━━━ Input records
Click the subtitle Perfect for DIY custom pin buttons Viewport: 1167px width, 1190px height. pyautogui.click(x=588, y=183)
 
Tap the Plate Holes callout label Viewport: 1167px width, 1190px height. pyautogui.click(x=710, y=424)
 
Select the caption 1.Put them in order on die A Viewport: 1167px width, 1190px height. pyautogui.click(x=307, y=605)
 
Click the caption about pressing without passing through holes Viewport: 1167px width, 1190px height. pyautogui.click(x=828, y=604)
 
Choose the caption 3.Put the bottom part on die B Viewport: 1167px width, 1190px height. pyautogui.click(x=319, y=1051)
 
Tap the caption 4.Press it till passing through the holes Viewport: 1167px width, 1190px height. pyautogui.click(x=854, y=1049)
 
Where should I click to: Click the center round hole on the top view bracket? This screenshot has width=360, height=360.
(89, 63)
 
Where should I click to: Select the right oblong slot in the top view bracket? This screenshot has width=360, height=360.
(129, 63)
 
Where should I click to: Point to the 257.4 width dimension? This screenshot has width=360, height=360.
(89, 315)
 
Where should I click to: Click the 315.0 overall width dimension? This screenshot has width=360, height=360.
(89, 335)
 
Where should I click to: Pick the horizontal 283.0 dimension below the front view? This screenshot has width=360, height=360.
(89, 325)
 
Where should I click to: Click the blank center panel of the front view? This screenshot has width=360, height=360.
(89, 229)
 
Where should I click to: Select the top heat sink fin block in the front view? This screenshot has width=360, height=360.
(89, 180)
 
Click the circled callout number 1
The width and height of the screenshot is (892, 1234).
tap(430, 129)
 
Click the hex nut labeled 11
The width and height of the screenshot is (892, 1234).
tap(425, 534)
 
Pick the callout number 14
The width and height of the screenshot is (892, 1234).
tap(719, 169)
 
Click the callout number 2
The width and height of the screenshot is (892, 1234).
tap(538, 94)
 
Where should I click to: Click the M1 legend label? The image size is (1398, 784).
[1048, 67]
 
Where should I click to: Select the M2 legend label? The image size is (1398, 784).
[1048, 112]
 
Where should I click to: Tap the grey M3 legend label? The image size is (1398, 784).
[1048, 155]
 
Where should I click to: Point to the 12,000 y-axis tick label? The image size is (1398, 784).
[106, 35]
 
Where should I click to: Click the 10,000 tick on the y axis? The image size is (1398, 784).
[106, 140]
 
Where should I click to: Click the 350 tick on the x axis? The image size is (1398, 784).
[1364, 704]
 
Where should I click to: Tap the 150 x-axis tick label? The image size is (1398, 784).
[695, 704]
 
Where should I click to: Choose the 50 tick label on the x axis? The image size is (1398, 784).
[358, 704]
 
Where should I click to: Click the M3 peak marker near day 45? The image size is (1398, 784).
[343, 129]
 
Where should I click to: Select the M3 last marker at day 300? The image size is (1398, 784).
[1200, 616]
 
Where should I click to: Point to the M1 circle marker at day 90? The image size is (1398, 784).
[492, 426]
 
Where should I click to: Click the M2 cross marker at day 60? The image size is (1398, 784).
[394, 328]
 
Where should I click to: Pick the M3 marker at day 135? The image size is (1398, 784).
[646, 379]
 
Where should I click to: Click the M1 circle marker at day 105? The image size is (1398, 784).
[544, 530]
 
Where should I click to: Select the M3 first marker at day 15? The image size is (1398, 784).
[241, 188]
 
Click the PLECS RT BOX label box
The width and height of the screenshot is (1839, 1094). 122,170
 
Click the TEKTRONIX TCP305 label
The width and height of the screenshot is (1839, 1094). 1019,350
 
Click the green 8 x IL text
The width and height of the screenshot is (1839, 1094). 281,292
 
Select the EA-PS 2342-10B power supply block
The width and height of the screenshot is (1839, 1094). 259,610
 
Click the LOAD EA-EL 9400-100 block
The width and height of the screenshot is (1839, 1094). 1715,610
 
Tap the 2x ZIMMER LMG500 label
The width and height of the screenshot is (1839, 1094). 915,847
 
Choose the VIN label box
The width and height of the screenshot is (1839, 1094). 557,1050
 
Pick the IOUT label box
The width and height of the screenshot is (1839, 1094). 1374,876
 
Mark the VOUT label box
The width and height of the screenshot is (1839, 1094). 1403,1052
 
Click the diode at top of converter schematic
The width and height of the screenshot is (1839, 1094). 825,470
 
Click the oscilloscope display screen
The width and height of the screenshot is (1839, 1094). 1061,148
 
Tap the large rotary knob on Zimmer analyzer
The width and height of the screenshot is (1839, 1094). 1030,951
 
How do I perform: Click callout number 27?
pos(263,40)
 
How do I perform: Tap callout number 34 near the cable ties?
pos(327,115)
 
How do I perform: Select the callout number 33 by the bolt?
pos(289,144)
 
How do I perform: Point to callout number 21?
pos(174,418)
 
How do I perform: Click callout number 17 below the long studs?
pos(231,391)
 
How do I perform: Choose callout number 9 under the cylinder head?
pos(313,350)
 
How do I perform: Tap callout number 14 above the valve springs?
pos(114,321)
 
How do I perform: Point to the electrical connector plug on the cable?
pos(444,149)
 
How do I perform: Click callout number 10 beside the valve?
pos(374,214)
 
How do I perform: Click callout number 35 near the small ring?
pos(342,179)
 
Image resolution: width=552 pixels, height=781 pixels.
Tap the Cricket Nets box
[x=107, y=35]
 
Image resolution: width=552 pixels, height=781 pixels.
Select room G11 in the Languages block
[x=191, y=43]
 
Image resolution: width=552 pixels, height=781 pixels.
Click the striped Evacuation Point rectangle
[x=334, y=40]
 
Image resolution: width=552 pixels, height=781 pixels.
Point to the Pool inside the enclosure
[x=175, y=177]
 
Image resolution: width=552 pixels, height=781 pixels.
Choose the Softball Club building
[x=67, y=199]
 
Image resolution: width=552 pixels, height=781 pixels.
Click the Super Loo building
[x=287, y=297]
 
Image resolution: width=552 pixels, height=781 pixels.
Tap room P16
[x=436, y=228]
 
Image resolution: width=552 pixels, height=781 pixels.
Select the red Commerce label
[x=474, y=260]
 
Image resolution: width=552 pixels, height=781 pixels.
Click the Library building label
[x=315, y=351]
━━━━━━
Aim of the exercise: Duplicate all of the items above, reproducing every line without any change.

Complete output:
Click the subtitle Perfect for DIY custom pin buttons Viewport: 1167px width, 1190px height. pyautogui.click(x=588, y=183)
 
Tap the Plate Holes callout label Viewport: 1167px width, 1190px height. pyautogui.click(x=710, y=424)
 
Select the caption 1.Put them in order on die A Viewport: 1167px width, 1190px height. pyautogui.click(x=307, y=605)
 
Click the caption about pressing without passing through holes Viewport: 1167px width, 1190px height. pyautogui.click(x=828, y=604)
 
Choose the caption 3.Put the bottom part on die B Viewport: 1167px width, 1190px height. pyautogui.click(x=319, y=1051)
 
Tap the caption 4.Press it till passing through the holes Viewport: 1167px width, 1190px height. pyautogui.click(x=854, y=1049)
 
Where should I click to: Click the center round hole on the top view bracket? This screenshot has width=360, height=360.
(89, 63)
 
Where should I click to: Select the right oblong slot in the top view bracket? This screenshot has width=360, height=360.
(129, 63)
 
Where should I click to: Point to the 257.4 width dimension? This screenshot has width=360, height=360.
(89, 315)
 
Where should I click to: Click the 315.0 overall width dimension? This screenshot has width=360, height=360.
(89, 335)
 
Where should I click to: Pick the horizontal 283.0 dimension below the front view? This screenshot has width=360, height=360.
(89, 325)
 
Where should I click to: Click the blank center panel of the front view? This screenshot has width=360, height=360.
(89, 229)
 
Where should I click to: Select the top heat sink fin block in the front view? This screenshot has width=360, height=360.
(89, 180)
 
Click the circled callout number 1
The width and height of the screenshot is (892, 1234).
tap(430, 129)
 
Click the hex nut labeled 11
The width and height of the screenshot is (892, 1234).
tap(425, 534)
 
Pick the callout number 14
The width and height of the screenshot is (892, 1234).
tap(719, 169)
 
Click the callout number 2
The width and height of the screenshot is (892, 1234).
tap(538, 94)
 
Where should I click to: Click the M1 legend label? The image size is (1398, 784).
[1048, 67]
 
Where should I click to: Select the M2 legend label? The image size is (1398, 784).
[1048, 112]
 
Where should I click to: Tap the grey M3 legend label? The image size is (1398, 784).
[1048, 155]
 
Where should I click to: Point to the 12,000 y-axis tick label? The image size is (1398, 784).
[106, 35]
 
Where should I click to: Click the 10,000 tick on the y axis? The image size is (1398, 784).
[106, 140]
 
Where should I click to: Click the 350 tick on the x axis? The image size is (1398, 784).
[1364, 704]
 
Where should I click to: Tap the 150 x-axis tick label? The image size is (1398, 784).
[695, 704]
 
Where should I click to: Choose the 50 tick label on the x axis? The image size is (1398, 784).
[358, 704]
 
Where should I click to: Click the M3 peak marker near day 45? The image size is (1398, 784).
[343, 129]
 
Where should I click to: Select the M3 last marker at day 300? The image size is (1398, 784).
[1200, 616]
 
Where should I click to: Point to the M1 circle marker at day 90? The image size is (1398, 784).
[492, 426]
 
Where should I click to: Click the M2 cross marker at day 60? The image size is (1398, 784).
[394, 328]
 
Where should I click to: Pick the M3 marker at day 135? The image size is (1398, 784).
[646, 379]
 
Where should I click to: Click the M1 circle marker at day 105? The image size is (1398, 784).
[544, 530]
 
Where should I click to: Select the M3 first marker at day 15? The image size is (1398, 784).
[241, 188]
 
Click the PLECS RT BOX label box
The width and height of the screenshot is (1839, 1094). 122,170
 
Click the TEKTRONIX TCP305 label
The width and height of the screenshot is (1839, 1094). 1019,350
 
Click the green 8 x IL text
The width and height of the screenshot is (1839, 1094). 281,292
 
Select the EA-PS 2342-10B power supply block
The width and height of the screenshot is (1839, 1094). 259,610
 
Click the LOAD EA-EL 9400-100 block
The width and height of the screenshot is (1839, 1094). 1715,610
 
Tap the 2x ZIMMER LMG500 label
The width and height of the screenshot is (1839, 1094). 915,847
 
Choose the VIN label box
The width and height of the screenshot is (1839, 1094). 557,1050
 
Pick the IOUT label box
The width and height of the screenshot is (1839, 1094). 1374,876
 
Mark the VOUT label box
The width and height of the screenshot is (1839, 1094). 1403,1052
 
Click the diode at top of converter schematic
The width and height of the screenshot is (1839, 1094). 825,470
 
Click the oscilloscope display screen
The width and height of the screenshot is (1839, 1094). 1061,148
 
Tap the large rotary knob on Zimmer analyzer
The width and height of the screenshot is (1839, 1094). 1030,951
 
How do I perform: Click callout number 27?
pos(263,40)
 
How do I perform: Tap callout number 34 near the cable ties?
pos(327,115)
 
How do I perform: Select the callout number 33 by the bolt?
pos(289,144)
 
How do I perform: Point to callout number 21?
pos(174,418)
 
How do I perform: Click callout number 17 below the long studs?
pos(231,391)
 
How do I perform: Choose callout number 9 under the cylinder head?
pos(313,350)
 
How do I perform: Tap callout number 14 above the valve springs?
pos(114,321)
 
How do I perform: Point to the electrical connector plug on the cable?
pos(444,149)
 
How do I perform: Click callout number 10 beside the valve?
pos(374,214)
 
How do I perform: Click callout number 35 near the small ring?
pos(342,179)
 
Image resolution: width=552 pixels, height=781 pixels.
Tap the Cricket Nets box
[x=107, y=35]
 
Image resolution: width=552 pixels, height=781 pixels.
Select room G11 in the Languages block
[x=191, y=43]
 
Image resolution: width=552 pixels, height=781 pixels.
Click the striped Evacuation Point rectangle
[x=334, y=40]
 
Image resolution: width=552 pixels, height=781 pixels.
Point to the Pool inside the enclosure
[x=175, y=177]
 
Image resolution: width=552 pixels, height=781 pixels.
Choose the Softball Club building
[x=67, y=199]
 
Image resolution: width=552 pixels, height=781 pixels.
Click the Super Loo building
[x=287, y=297]
 
Image resolution: width=552 pixels, height=781 pixels.
Tap room P16
[x=436, y=228]
 
Image resolution: width=552 pixels, height=781 pixels.
Select the red Commerce label
[x=474, y=260]
 
Image resolution: width=552 pixels, height=781 pixels.
Click the Library building label
[x=315, y=351]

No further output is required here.